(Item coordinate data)
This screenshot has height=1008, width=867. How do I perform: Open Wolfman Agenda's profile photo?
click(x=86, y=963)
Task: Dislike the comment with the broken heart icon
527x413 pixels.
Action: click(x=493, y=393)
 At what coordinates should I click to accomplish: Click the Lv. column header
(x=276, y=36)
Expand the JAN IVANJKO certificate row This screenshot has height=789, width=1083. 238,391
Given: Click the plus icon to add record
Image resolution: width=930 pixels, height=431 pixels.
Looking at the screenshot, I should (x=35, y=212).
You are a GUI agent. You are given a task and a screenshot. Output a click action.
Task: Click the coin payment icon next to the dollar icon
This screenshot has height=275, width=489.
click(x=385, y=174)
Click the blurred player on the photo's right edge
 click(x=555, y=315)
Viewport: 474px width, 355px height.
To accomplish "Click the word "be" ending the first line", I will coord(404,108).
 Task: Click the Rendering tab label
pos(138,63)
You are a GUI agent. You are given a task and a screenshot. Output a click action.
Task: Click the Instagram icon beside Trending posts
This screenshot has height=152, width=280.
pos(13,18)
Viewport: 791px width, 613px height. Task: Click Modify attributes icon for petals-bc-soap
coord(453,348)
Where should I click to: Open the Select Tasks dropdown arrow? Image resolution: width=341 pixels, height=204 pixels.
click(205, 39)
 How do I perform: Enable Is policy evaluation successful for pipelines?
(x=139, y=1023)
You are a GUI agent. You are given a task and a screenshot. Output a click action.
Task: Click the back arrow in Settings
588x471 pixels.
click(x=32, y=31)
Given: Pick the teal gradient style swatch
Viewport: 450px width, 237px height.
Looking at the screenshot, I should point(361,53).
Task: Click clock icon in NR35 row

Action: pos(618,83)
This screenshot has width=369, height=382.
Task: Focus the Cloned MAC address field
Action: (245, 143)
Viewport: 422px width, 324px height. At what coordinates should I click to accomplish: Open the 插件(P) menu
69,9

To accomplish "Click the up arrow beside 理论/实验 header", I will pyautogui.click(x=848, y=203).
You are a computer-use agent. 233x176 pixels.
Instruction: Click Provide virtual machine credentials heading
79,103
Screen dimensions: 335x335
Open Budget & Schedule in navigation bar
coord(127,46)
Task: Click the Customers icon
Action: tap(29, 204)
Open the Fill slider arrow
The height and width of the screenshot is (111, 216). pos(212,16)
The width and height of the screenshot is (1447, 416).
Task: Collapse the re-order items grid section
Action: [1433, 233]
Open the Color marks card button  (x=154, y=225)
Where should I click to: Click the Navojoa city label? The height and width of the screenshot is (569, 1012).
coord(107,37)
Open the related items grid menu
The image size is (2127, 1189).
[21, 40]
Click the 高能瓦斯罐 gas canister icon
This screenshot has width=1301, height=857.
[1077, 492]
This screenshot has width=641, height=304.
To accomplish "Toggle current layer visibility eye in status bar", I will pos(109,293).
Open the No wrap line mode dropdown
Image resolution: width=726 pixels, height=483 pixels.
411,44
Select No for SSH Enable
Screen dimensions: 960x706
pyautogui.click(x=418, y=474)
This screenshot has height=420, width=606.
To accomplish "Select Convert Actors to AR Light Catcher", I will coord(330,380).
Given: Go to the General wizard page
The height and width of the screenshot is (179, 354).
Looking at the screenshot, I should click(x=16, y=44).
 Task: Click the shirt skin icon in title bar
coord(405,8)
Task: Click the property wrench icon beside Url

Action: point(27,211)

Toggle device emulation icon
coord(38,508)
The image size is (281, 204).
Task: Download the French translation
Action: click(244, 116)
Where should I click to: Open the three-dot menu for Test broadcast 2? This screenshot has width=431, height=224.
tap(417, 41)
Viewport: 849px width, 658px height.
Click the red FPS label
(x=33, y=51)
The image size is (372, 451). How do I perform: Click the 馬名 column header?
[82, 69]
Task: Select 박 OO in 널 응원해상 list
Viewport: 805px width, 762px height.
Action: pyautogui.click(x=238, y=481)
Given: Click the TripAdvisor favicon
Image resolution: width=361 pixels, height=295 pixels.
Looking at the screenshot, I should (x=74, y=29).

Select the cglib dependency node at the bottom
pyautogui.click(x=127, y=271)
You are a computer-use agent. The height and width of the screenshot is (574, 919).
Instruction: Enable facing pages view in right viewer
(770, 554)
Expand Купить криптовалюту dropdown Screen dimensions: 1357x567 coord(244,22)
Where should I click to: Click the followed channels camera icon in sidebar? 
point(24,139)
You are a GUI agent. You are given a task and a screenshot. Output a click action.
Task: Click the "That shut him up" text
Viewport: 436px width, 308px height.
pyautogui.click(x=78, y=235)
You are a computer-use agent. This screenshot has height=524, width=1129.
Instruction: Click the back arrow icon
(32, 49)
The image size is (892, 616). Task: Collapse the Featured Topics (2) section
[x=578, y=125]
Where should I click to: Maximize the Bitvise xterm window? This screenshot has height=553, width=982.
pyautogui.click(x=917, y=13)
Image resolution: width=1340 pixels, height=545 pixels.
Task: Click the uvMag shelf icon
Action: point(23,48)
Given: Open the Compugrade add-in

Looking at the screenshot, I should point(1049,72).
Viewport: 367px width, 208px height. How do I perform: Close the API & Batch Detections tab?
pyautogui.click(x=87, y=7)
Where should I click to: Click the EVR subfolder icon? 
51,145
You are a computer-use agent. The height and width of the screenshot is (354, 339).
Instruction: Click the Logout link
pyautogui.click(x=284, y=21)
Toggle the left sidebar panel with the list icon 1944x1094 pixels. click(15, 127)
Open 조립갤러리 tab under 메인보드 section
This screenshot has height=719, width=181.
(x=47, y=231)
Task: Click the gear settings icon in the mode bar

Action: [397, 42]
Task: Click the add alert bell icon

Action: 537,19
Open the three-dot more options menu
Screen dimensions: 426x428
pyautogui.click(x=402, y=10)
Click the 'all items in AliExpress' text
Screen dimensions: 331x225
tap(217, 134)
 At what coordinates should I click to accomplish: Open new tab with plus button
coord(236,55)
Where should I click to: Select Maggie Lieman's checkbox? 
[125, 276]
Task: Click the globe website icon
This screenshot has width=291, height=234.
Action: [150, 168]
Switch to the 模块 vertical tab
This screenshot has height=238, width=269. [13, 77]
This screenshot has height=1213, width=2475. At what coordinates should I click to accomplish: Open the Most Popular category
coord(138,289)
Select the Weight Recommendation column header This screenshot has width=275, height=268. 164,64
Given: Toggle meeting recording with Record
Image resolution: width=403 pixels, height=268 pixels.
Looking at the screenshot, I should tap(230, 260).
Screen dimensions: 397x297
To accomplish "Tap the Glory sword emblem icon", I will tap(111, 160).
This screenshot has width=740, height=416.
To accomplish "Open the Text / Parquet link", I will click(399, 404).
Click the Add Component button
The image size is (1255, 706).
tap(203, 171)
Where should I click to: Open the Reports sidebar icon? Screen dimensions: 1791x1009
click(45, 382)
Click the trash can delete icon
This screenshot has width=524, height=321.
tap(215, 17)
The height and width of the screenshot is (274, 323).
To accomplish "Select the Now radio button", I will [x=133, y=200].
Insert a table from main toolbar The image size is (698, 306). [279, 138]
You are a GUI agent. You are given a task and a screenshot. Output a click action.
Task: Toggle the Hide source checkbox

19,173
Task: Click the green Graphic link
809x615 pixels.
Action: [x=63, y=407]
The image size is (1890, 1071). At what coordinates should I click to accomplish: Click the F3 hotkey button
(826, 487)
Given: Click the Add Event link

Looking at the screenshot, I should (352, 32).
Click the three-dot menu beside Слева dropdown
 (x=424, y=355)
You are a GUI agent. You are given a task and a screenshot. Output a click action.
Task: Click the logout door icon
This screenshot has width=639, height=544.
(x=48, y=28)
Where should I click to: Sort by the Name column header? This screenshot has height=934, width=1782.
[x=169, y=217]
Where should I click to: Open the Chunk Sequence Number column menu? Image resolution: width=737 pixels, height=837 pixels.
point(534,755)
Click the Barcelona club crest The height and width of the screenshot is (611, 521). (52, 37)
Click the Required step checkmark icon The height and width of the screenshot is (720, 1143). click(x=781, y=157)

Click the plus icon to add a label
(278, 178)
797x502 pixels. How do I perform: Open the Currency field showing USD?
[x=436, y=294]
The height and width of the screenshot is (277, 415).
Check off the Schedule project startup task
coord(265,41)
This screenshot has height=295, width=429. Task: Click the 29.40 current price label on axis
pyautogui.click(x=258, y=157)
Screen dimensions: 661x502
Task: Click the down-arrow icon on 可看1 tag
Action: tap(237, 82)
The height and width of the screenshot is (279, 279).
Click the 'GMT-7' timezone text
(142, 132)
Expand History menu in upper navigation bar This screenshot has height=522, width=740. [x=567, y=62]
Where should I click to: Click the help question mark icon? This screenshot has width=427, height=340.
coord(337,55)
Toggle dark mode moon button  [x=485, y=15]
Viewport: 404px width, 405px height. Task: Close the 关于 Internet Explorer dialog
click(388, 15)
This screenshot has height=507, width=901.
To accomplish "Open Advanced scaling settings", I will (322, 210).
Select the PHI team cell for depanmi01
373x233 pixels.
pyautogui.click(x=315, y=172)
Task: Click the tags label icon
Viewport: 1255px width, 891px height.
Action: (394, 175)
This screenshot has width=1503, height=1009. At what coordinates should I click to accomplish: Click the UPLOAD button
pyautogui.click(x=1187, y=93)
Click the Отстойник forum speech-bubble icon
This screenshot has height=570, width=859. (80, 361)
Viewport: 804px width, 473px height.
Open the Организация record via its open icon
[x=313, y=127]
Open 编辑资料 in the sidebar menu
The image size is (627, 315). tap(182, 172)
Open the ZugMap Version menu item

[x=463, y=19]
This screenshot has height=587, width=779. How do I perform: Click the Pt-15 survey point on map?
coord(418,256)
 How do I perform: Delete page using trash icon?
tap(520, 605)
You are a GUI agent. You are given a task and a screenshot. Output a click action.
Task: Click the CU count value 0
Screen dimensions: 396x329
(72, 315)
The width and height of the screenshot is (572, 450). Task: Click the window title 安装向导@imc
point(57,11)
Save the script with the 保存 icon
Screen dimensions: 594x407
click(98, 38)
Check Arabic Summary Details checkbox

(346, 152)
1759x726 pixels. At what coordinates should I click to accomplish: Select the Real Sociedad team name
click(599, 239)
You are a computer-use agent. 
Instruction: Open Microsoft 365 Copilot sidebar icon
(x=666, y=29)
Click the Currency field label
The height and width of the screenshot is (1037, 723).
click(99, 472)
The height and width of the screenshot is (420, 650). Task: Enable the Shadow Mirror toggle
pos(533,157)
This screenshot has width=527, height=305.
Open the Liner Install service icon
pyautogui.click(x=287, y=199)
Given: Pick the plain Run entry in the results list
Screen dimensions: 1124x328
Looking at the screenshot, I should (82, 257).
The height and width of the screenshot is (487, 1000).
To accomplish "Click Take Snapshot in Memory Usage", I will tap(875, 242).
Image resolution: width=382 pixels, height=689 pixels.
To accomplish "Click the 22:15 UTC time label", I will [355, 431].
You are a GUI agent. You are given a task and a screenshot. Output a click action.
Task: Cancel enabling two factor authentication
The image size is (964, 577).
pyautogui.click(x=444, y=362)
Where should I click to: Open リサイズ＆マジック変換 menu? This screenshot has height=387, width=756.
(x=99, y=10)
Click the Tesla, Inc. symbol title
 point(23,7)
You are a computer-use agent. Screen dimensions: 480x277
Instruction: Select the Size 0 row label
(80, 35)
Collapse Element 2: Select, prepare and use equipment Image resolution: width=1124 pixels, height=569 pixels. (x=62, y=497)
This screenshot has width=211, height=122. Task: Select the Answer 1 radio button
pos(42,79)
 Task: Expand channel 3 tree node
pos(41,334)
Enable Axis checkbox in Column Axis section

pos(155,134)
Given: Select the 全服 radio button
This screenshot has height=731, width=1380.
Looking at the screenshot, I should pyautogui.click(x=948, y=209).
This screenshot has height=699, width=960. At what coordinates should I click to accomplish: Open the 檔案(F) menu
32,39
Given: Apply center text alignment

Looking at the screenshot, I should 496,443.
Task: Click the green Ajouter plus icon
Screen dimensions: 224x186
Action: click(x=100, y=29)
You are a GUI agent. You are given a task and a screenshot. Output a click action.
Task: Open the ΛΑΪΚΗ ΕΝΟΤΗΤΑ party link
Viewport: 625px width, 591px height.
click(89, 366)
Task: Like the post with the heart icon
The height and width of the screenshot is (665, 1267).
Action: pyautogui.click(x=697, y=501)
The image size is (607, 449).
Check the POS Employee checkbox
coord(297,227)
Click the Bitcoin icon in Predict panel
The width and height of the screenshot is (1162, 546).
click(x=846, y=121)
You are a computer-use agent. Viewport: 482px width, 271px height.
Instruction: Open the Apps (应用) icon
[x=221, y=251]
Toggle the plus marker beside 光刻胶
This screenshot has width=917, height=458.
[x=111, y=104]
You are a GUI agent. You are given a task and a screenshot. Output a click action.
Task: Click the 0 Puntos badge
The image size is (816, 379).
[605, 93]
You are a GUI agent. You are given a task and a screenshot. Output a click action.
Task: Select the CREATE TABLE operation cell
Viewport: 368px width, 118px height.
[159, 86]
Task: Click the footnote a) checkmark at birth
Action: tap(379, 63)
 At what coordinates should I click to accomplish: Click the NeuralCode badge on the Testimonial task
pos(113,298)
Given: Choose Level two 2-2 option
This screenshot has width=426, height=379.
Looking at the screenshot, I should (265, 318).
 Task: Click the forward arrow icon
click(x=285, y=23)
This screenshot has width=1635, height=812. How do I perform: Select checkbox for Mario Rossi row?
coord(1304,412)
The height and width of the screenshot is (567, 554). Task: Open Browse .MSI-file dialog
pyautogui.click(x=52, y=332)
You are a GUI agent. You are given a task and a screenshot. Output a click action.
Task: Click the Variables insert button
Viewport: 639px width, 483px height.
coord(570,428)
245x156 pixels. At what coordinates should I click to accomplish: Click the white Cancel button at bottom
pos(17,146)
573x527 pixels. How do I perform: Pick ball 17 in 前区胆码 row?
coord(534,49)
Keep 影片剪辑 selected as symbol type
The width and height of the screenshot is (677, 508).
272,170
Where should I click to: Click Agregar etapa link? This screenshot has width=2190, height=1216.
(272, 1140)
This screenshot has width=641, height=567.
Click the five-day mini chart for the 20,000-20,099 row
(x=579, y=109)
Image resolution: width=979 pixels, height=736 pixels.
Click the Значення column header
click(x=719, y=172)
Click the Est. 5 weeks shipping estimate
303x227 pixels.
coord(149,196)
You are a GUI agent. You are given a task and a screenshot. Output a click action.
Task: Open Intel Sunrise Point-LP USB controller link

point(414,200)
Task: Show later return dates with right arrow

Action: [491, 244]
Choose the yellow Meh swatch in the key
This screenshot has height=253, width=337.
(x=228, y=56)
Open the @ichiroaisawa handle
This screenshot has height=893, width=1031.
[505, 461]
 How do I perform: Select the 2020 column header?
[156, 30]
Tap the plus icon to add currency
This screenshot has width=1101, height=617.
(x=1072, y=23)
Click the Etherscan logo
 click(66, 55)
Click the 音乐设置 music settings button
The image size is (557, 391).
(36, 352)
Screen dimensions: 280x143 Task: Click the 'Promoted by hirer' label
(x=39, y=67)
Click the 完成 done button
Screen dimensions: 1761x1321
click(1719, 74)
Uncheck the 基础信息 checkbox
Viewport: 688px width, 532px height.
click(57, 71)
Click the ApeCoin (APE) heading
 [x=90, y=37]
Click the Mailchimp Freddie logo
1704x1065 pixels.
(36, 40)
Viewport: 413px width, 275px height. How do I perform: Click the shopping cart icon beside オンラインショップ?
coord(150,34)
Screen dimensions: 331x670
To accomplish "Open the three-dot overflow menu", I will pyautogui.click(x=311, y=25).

▶ Given problem
Please output, word for word, the records from the line with "This screenshot has height=587, width=779." up to and including the line with "should pyautogui.click(x=948, y=209).", and nothing else.

▶ Response
This screenshot has height=587, width=779. How do I perform: Click the Pt-15 survey point on map?
coord(418,256)
 How do I perform: Delete page using trash icon?
tap(520, 605)
You are a GUI agent. You are given a task and a screenshot. Output a click action.
Task: Click the CU count value 0
Screen dimensions: 396x329
(72, 315)
The width and height of the screenshot is (572, 450). Task: Click the window title 安装向导@imc
point(57,11)
Save the script with the 保存 icon
Screen dimensions: 594x407
click(98, 38)
Check Arabic Summary Details checkbox

(346, 152)
1759x726 pixels. At what coordinates should I click to accomplish: Select the Real Sociedad team name
click(599, 239)
You are a computer-use agent. 
Instruction: Open Microsoft 365 Copilot sidebar icon
(x=666, y=29)
Click the Currency field label
The height and width of the screenshot is (1037, 723).
click(99, 472)
The height and width of the screenshot is (420, 650). Task: Enable the Shadow Mirror toggle
pos(533,157)
This screenshot has width=527, height=305.
Open the Liner Install service icon
pyautogui.click(x=287, y=199)
Given: Pick the plain Run entry in the results list
Screen dimensions: 1124x328
Looking at the screenshot, I should (82, 257).
The height and width of the screenshot is (487, 1000).
To accomplish "Click Take Snapshot in Memory Usage", I will tap(875, 242).
Image resolution: width=382 pixels, height=689 pixels.
To accomplish "Click the 22:15 UTC time label", I will [355, 431].
You are a GUI agent. You are given a task and a screenshot. Output a click action.
Task: Cancel enabling two factor authentication
The image size is (964, 577).
pyautogui.click(x=444, y=362)
Where should I click to: Open リサイズ＆マジック変換 menu? This screenshot has height=387, width=756.
(x=99, y=10)
Click the Tesla, Inc. symbol title
 point(23,7)
You are a computer-use agent. Screen dimensions: 480x277
Instruction: Select the Size 0 row label
(80, 35)
Collapse Element 2: Select, prepare and use equipment Image resolution: width=1124 pixels, height=569 pixels. (x=62, y=497)
This screenshot has width=211, height=122. Task: Select the Answer 1 radio button
pos(42,79)
 Task: Expand channel 3 tree node
pos(41,334)
Enable Axis checkbox in Column Axis section

pos(155,134)
Given: Select the 全服 radio button
This screenshot has height=731, width=1380.
Looking at the screenshot, I should pyautogui.click(x=948, y=209).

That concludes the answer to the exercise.